● **Task objective**
Across the entries below, how many lines contain the string "button"? Give only the count.

● **Records**
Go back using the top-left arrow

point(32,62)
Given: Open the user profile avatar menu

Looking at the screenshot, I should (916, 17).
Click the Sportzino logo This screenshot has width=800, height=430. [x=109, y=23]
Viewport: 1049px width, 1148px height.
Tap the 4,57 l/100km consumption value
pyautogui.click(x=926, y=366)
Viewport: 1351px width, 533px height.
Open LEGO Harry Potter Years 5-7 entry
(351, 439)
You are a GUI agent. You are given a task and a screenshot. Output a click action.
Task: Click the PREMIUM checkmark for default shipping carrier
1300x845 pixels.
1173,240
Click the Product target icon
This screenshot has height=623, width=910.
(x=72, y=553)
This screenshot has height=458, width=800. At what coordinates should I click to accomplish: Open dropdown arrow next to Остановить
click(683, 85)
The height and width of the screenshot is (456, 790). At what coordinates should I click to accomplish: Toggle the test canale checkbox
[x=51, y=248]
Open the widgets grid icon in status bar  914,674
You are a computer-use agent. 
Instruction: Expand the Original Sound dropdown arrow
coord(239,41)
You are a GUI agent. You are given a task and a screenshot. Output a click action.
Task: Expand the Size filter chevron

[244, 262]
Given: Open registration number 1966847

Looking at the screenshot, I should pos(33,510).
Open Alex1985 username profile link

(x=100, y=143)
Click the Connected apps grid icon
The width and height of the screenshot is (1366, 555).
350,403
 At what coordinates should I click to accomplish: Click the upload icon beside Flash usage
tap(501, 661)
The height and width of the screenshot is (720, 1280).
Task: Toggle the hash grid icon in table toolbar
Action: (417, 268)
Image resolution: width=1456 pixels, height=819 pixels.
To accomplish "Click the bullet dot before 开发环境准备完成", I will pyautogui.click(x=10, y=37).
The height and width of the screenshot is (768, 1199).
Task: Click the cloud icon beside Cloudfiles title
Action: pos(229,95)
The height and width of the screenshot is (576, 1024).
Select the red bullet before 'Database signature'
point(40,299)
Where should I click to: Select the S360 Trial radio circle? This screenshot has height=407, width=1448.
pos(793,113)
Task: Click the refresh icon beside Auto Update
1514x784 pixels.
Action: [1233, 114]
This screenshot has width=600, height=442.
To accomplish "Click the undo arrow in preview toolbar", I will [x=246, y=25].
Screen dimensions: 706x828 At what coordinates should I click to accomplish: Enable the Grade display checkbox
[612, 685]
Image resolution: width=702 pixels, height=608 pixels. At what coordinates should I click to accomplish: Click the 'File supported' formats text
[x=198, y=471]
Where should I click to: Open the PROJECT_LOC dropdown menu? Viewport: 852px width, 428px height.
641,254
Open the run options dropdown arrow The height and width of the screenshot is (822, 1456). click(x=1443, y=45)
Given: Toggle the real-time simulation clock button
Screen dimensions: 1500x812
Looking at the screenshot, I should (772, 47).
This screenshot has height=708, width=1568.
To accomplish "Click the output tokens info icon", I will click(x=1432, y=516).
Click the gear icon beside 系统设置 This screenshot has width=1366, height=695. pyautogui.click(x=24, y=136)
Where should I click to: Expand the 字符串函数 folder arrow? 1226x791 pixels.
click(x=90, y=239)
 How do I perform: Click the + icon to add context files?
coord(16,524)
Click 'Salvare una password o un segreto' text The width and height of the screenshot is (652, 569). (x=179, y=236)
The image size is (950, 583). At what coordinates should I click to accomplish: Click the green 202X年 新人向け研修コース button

● **Your response**
2